Rainbow trout: Fishing is fair to good for rainbows. If you're trolling, try using small spoons tipped with bait and moving at about 1.6 to 1.8 mph. Most of the rainbow trout are in 40 to 60 feet of water in habitat ranging from main channel points to all the backs of canyons. You can easily catch rainbows while casting towards shore with marabou or tube jigs in earthtone colors. If you fish in deeper water, you can catch both larger bass and rainbow trout. Both species spend time in colder water looking for crayfish to eat. Shore anglers can always catch rainbow trout by fishing with worms or PowerBait on the bottom.
Lake trout: Fishing is improving. You can find schools of smaller lake trout along the main channel in 50 to 100 feet of water. These smaller lake trout are numerous and aggressive at times, and they can be fun to catch and eat. When you find a school, you have two options. Option one: drop a white tube jig or a jigging spoon (like a Northland Buckshot) tipped with a small chunk of sucker meat. Be ready, though, the bites can be quick! Option two: troll small spoons or crankbaits immediately above the school at 1.4 to 1.8 mph. Good trolling lures include Flatfish, Rapalas and wobble spoons (like Northland Forage Minnows) in silver or chartreuse.
Smallmouth bass: Water temperatures have sent larger bass to deeper water, but anglers are still catching good numbers of smaller bass in the shallows. Focus on using traditional smallmouth baits, like crawfish-pattern crankbaits or plastics. Retrieving these and other baits (like single-tail jigs) on or near the bottom should produce good results.

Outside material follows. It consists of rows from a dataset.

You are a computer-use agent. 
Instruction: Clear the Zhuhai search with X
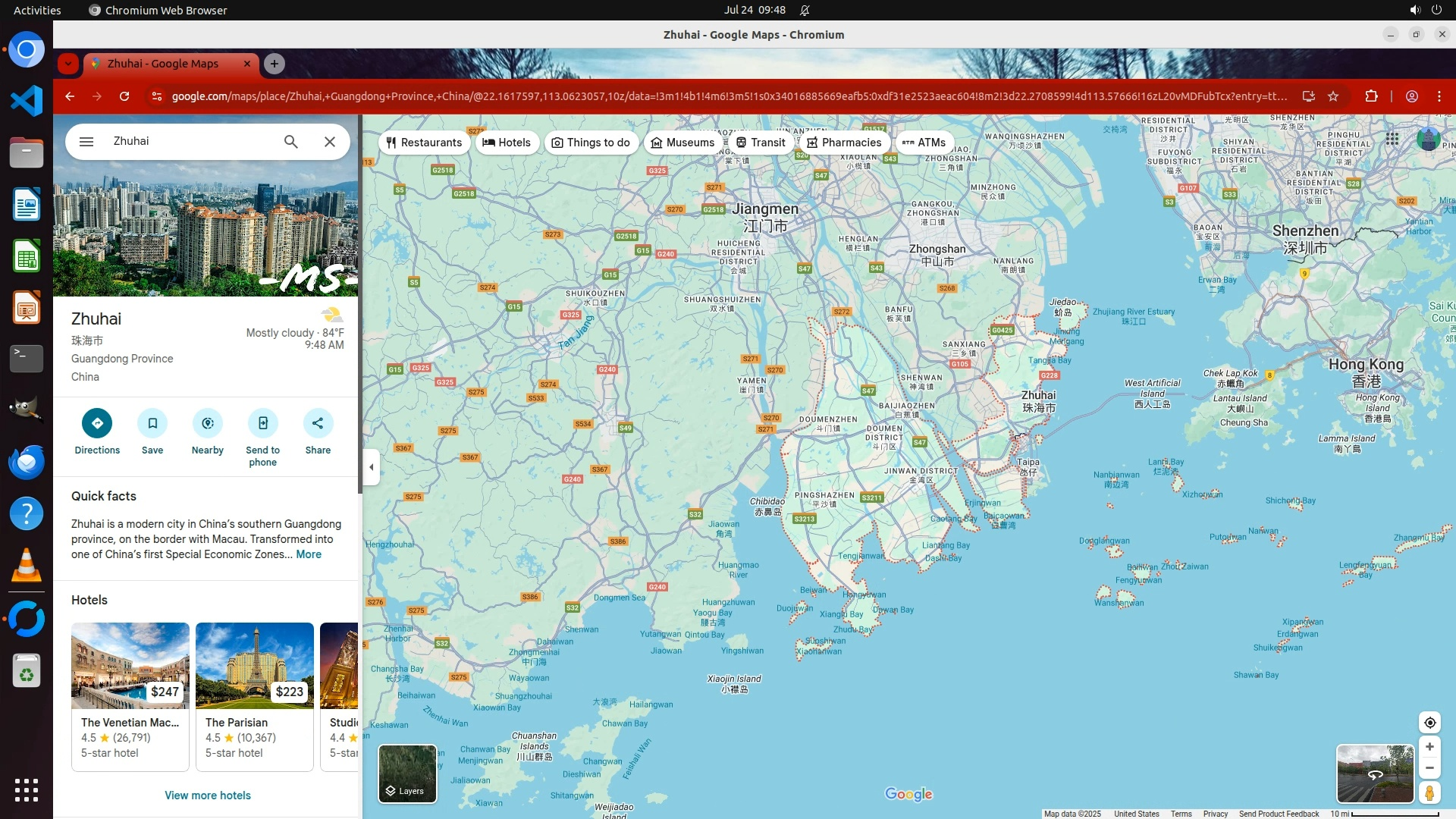click(329, 142)
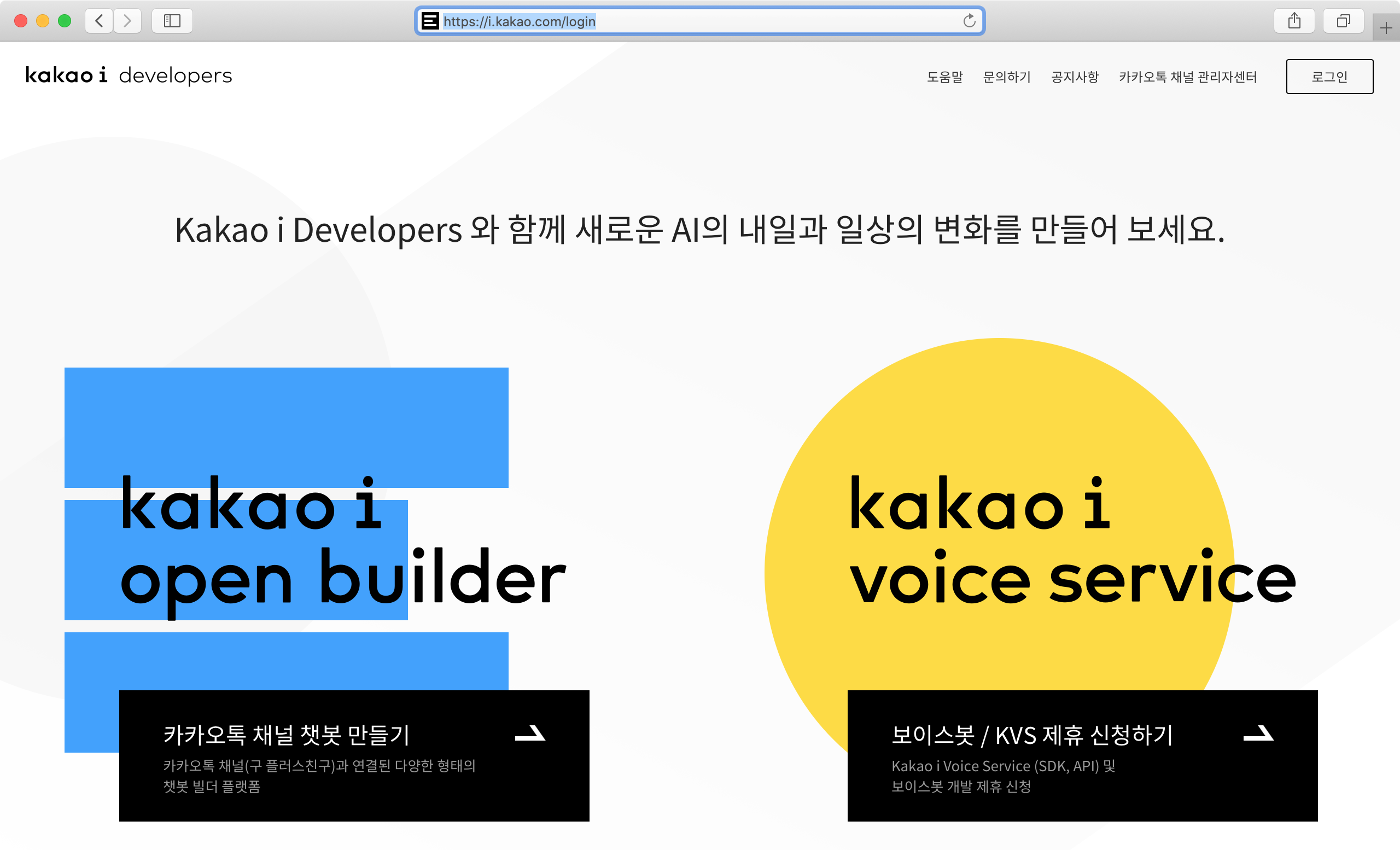The width and height of the screenshot is (1400, 850).
Task: Open the Share icon in toolbar
Action: [1294, 21]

Burbot: Although there haven't been many reports, some anglers say the burbot fishing is good. Burbot are most abundant in the uppermost reaches of the reservoir in Wyoming, so anglers should start their search there. They are predominantly a nighttime species and prefer cooler water and rocky main channel structure. Start fishing at dusk and target depths greater than 30 feet. Use 3/8- to 1/2-ounce glow lures, like Yamamoto grubs in luminous white or Northland Buckshot spoons in glow, tipped with sucker or chub meat. Burbot are not nearly as active or aggressive during the summer months, so jig lures slowly and close to the bottom, and move if you're not catching fish.

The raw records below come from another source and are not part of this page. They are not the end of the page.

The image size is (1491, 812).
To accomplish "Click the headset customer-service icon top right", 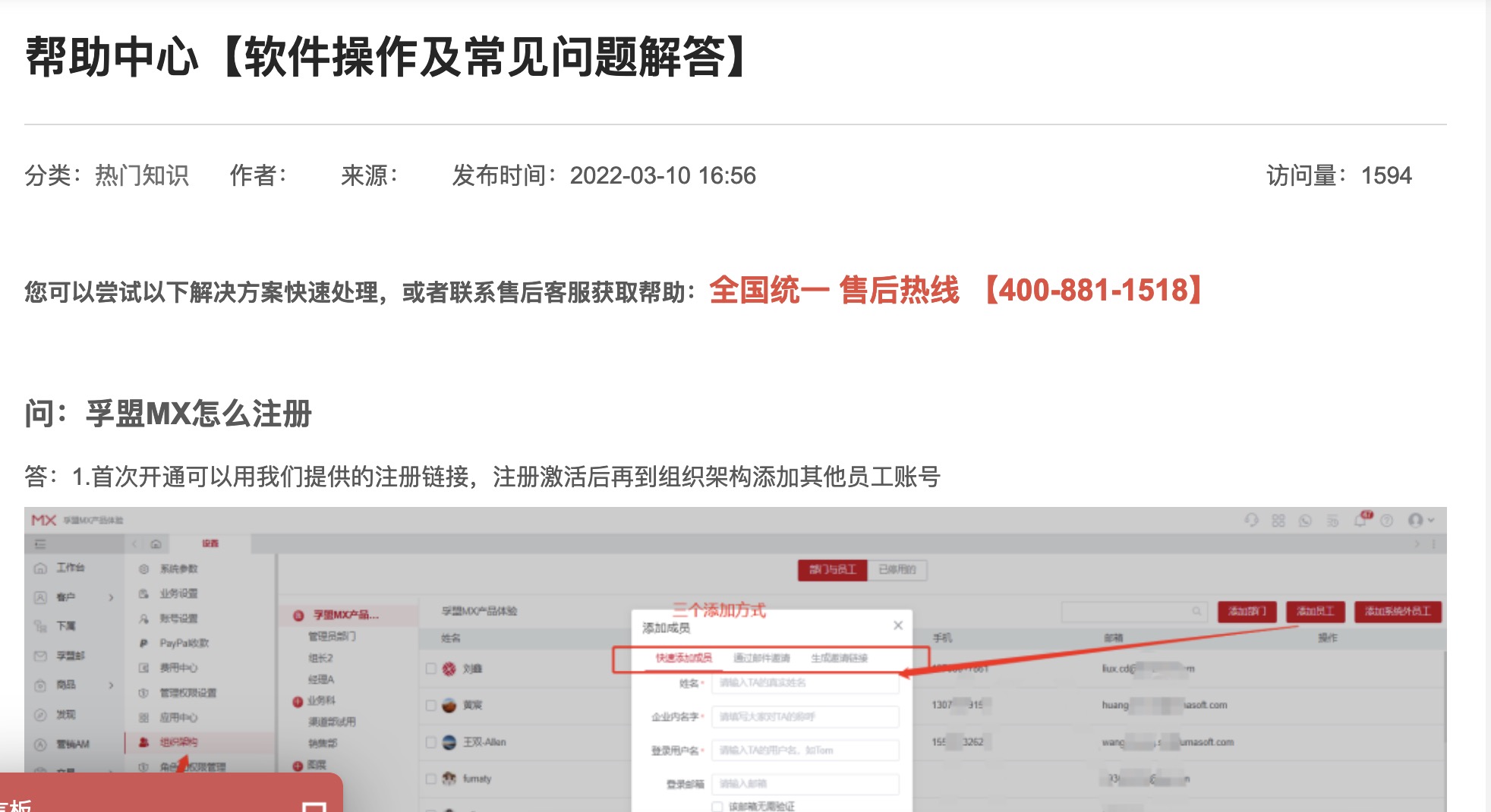I will pyautogui.click(x=1253, y=521).
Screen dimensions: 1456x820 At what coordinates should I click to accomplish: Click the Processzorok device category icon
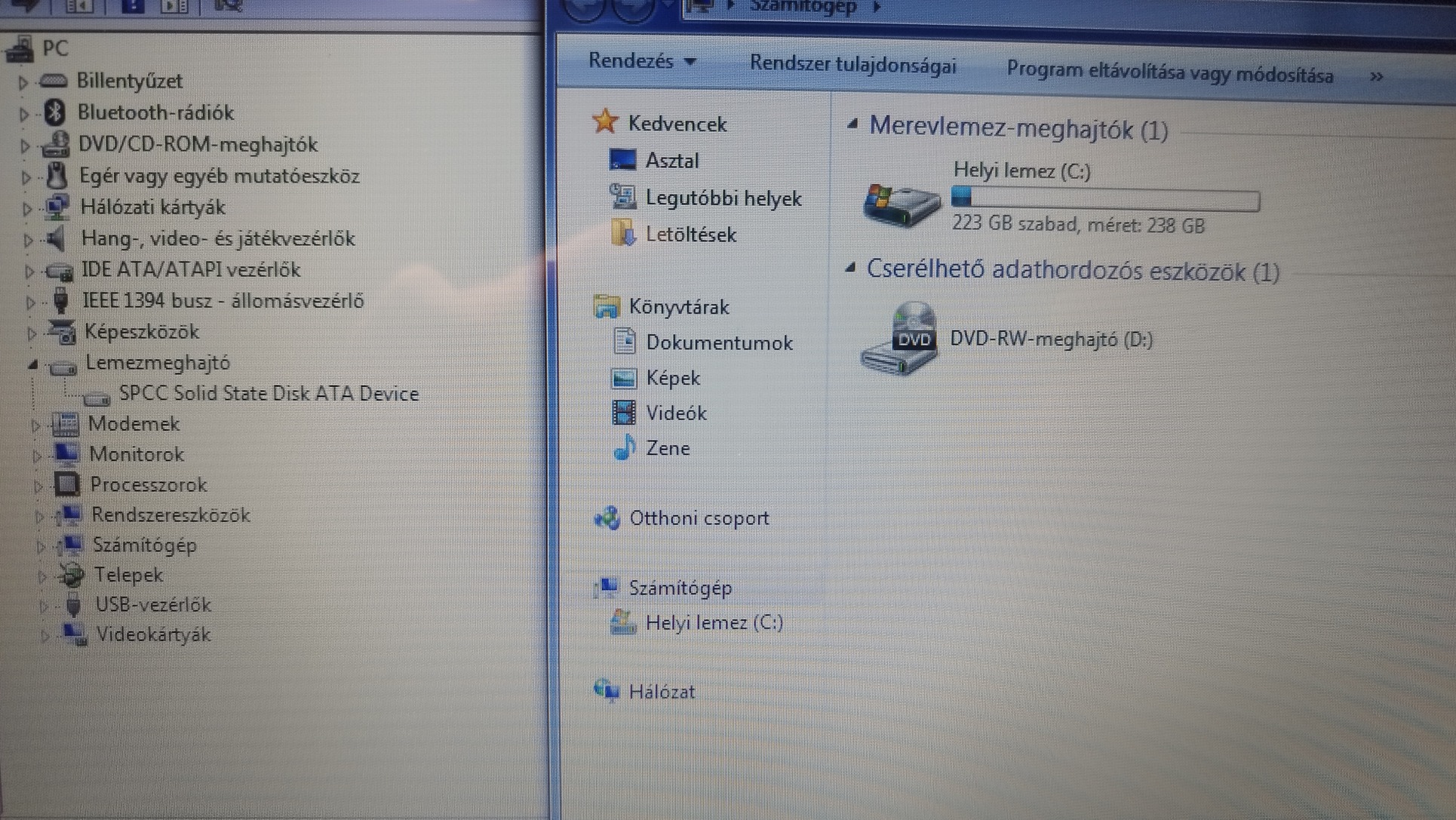67,484
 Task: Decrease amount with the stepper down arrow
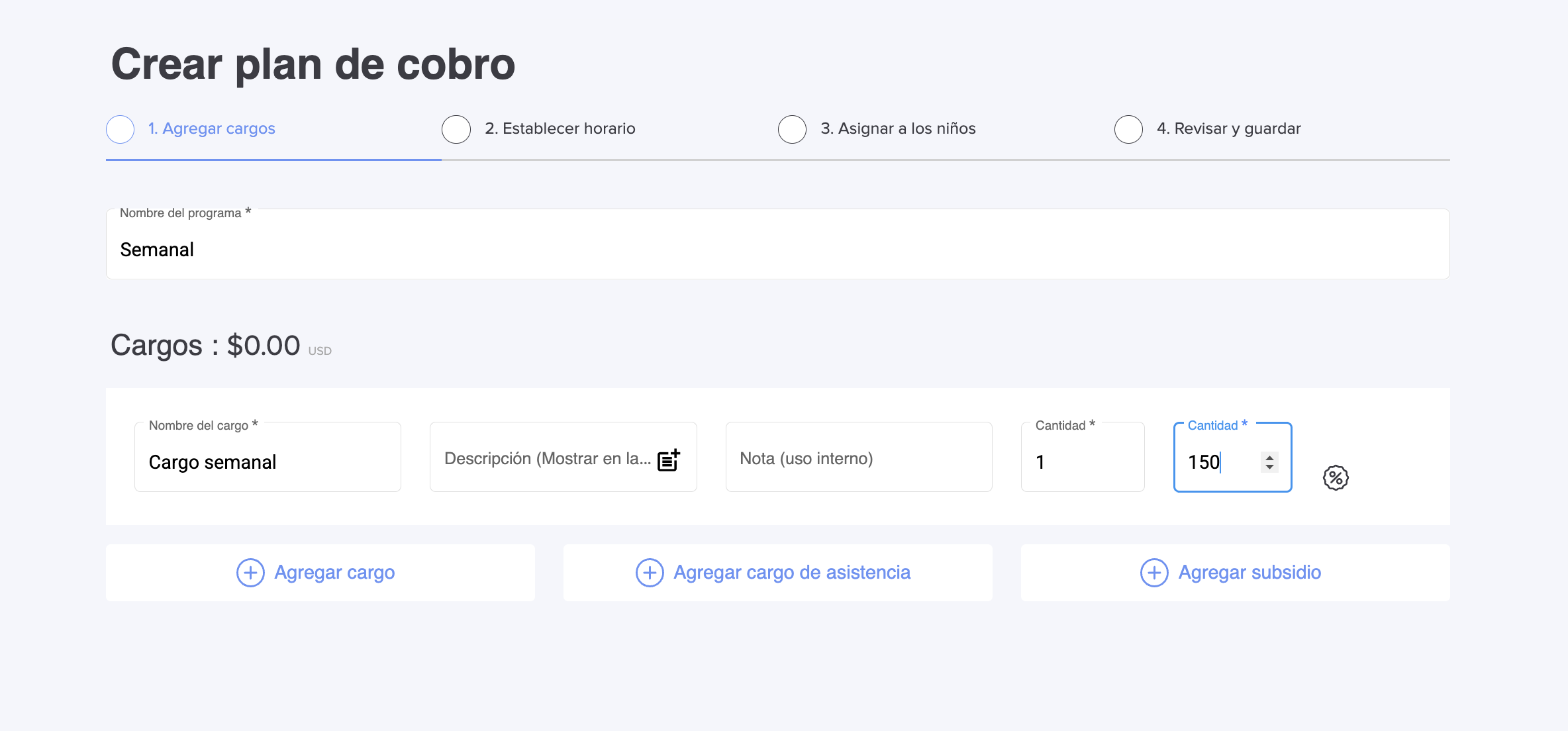1269,467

- Location: Daggett County
- Directions: Drive 45 miles north of Vernal on US-191
- Type: Blue Ribbon
- Size: 42,000 acres
- Elevation: 6,024 feet
- Hours: No restrictions
- Likely catch: Kokanee Salmon, Lake Trout, Rainbow Trout, Smallmouth Bass
- Possible catch: Brown Trout, Common Carp, Channel Catfish, Cutthroat Trout
- Regulations: To see what statewide or special regulations apply to this waterbody, please read the current Fishing Guidebook.

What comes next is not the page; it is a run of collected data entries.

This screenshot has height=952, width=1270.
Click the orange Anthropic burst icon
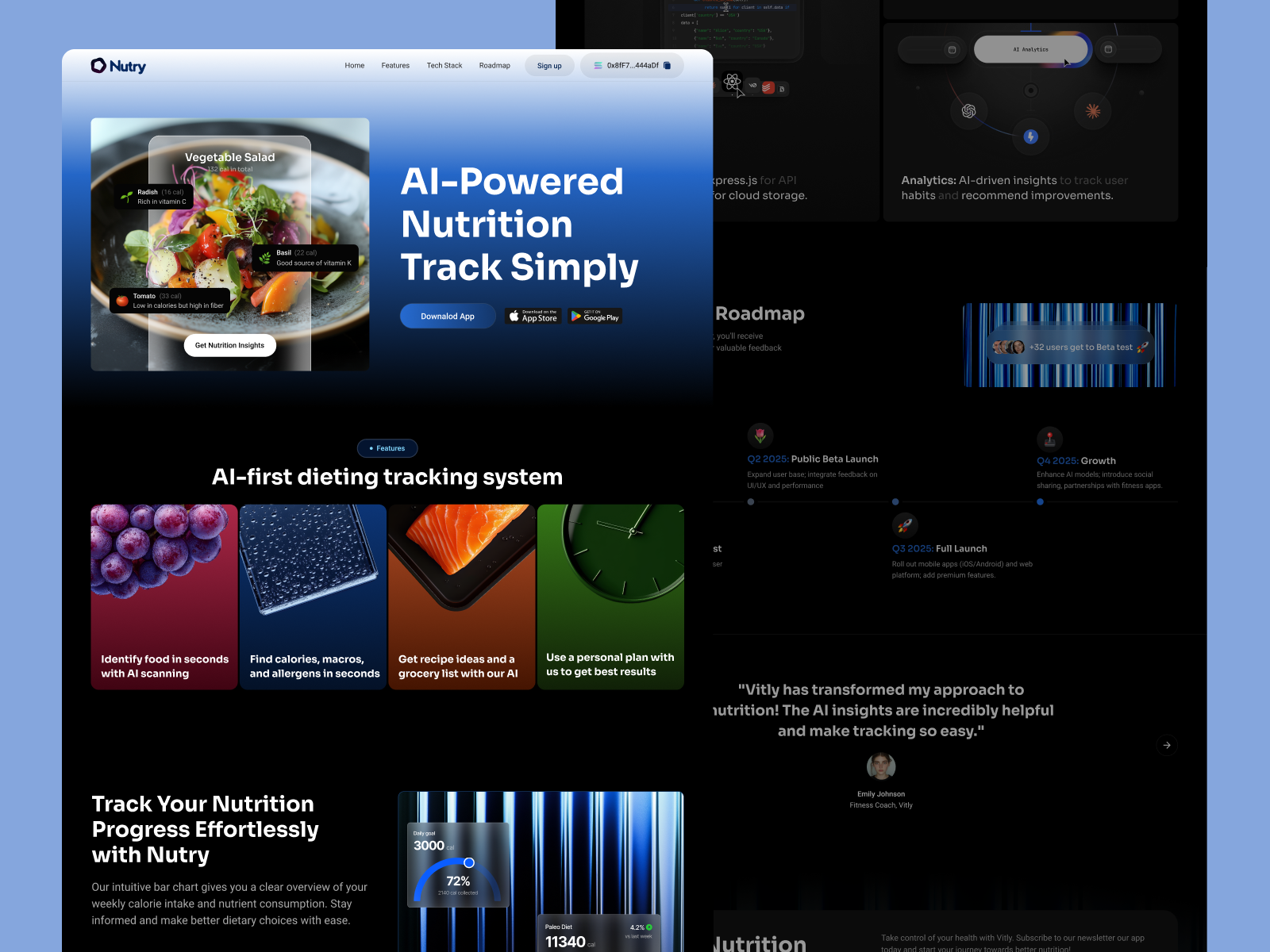pyautogui.click(x=1092, y=111)
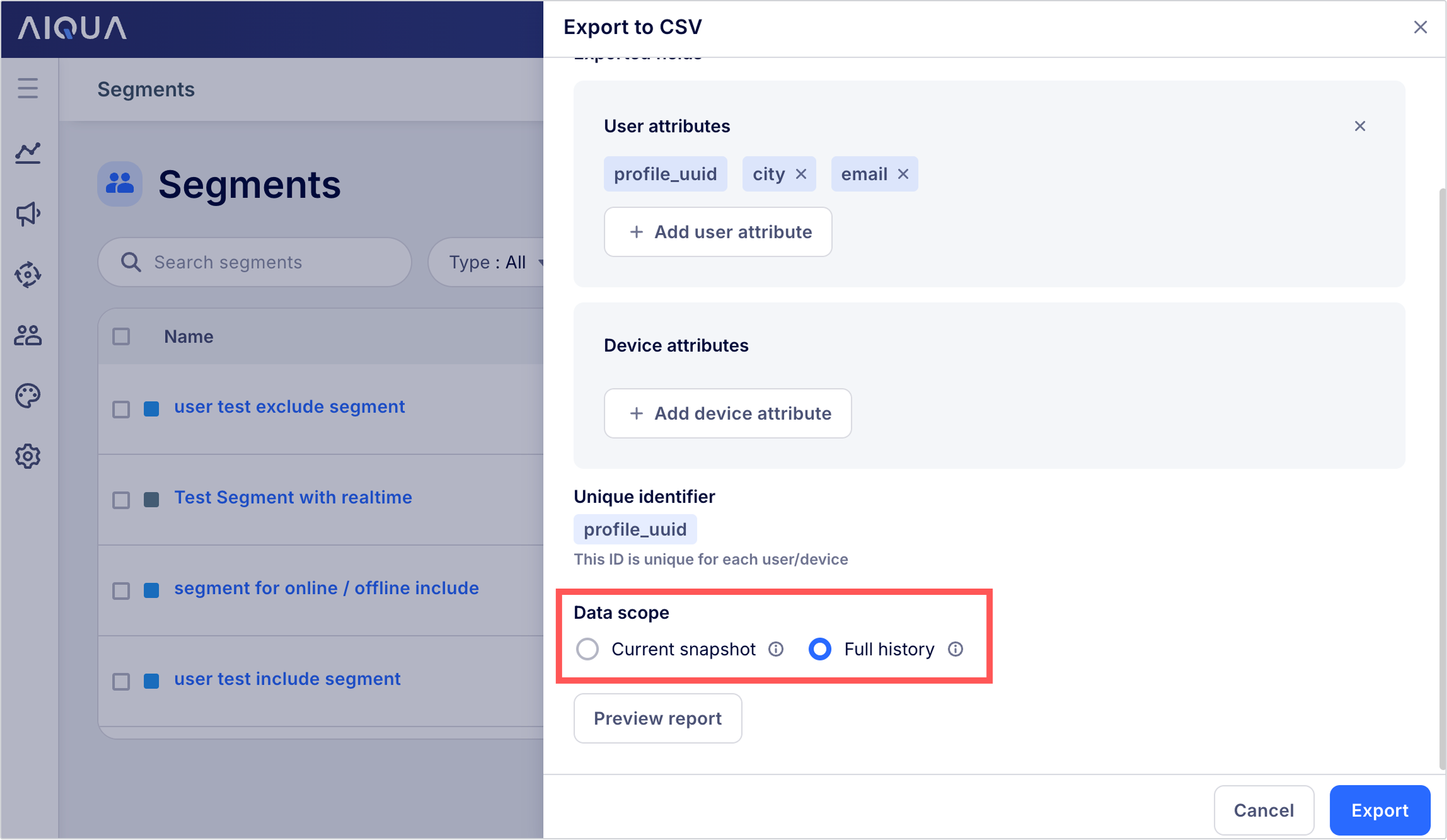1447x840 pixels.
Task: Select the Full history radio option
Action: (819, 649)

- Site amenities: A Forest Service campground in the National Recreation Area around the reservioir, and numerous boat ramps
- Handicap access: Access at the Forest Service campground and boat launching facilities
- Site description: The Wyoming end of the reservoir is quite open and can be extremely rough if the wind blows hard. The Utah portion of the reservoir is mostly in a canyon, so it is more protected from the wind.